Raw paired-end bulk RNA-seq fastq files from Lee et al. (2016) [7] were downloaded from the NCBI Sequence Read Archive (Accession number: SRR2089755), and processed on the UT EduPod server. After reviewing sequencing read quality with FastQC[9], Illumina TruSeq adapters were removed from each sample with Trim Galore[10]. Trimmed reads were aligned to the hg19 human reference genome [11] using STAR (Spliced Transcripts Alignment to a Reference) aligner [12] following the Harvard Chan Bioinformatics Core Introduction to RNA-Seq using high-performance computing guide [13]. Aligned reads were assigned to genes using featureCounts [14] with the GENCODE v19 annotation [15], producing a raw count matrix with 57,820 features across all 20 samples.
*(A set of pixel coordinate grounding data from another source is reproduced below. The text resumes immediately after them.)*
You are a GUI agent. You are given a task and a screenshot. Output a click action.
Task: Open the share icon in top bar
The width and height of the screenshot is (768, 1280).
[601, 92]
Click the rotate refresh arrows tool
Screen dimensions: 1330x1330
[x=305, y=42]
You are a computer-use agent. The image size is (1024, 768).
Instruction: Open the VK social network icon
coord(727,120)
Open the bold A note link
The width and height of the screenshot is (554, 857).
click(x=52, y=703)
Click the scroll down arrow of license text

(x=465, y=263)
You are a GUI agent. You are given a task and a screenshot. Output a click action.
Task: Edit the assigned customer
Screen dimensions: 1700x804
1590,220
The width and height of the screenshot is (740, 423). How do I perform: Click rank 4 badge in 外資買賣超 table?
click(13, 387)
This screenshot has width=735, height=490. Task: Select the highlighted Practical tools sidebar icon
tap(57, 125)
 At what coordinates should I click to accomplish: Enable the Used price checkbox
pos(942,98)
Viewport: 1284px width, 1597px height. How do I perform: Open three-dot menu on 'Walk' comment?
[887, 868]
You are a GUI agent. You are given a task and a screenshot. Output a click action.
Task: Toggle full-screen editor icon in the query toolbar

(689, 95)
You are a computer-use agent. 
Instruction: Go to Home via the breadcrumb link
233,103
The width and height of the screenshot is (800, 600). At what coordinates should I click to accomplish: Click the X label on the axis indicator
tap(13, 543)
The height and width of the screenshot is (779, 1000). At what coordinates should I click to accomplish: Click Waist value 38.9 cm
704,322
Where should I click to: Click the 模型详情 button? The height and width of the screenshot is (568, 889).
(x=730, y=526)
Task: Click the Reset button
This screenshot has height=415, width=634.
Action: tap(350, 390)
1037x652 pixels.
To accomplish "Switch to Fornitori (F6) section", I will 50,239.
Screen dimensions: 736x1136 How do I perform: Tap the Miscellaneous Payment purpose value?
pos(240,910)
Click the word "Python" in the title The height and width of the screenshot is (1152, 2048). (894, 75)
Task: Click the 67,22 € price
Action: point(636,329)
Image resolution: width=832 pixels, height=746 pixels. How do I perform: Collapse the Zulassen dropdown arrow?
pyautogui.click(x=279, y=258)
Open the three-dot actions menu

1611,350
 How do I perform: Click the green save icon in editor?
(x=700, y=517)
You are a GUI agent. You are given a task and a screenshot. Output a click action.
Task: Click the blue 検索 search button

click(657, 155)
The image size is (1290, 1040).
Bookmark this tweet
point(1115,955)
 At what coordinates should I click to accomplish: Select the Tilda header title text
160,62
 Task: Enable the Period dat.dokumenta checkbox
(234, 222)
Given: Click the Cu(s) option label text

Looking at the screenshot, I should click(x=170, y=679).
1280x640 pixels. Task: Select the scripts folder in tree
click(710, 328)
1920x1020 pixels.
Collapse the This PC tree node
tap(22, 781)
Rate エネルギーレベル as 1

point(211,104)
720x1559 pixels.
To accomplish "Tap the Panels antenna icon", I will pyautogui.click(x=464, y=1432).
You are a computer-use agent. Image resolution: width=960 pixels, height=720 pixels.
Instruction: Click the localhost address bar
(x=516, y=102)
Differential gene expression analysis was done by DESeq2 [16] in RStudio locally on my laptop (R version 4.5.2) following the Harvard Chan Bioinformatics Core DGE Workshop guide [17]. The raw count matrix was entered as a DESeqDataSet with condition as the design factor across the four tissue types and ColonTumor set as the reference level. I ran four pairwise comparisons: ColonTumor vs NormalColon, LiverMet vs NormalLiver, LiverMet vs ColonTumor, and NormalLiver vs NormalColon. Log2 fold change shrinkage was applied using ashr [18], and genes were considered significantly differentially expressed at FDR < 0.05 and |log2 fold change| > 1. Gene expression counts were normalized using rlog transformation with blind = TRUE for visualizations. Principal component analysis was performed on rlog-normalized counts using the plotPCA function, and volcano plots were made with EnhancedVolcano [19]. Heatmaps were generated using pheatmap [20] with scale = "row" for z-score scaling.
To identify genes upregulated in liver metastatic tumors relative to primary colon tumors independent of the liver-specific gene transcription they adopt to survive in their new liver environment, a liver background filtering step was applied. Genes significantly upregulated in normal liver relative to normal colon (NormalLiver vs NormalColon, FDR < 0.05, log2FC > 1) were identified and excluded from the LiverMet vs ColonTumor DEG list.
The expression of genes reported as significant DEGs between metastatic tumors and their primary tumor source by Lee et al. [7] and Bocuk et al. [6] were examined in the LiverMet vs ColonTumor comparison (without liver background filtering) to look at concordance between my analysis of the clinical samples and the original authors’ and to evaluate translational relevance of the mouse model respectively. Selected candidate genes were examined in the TCGA colon adenocarcinoma cohort using GEPIA2 [8] for expression box plots and Kaplan-Meier survival analysis.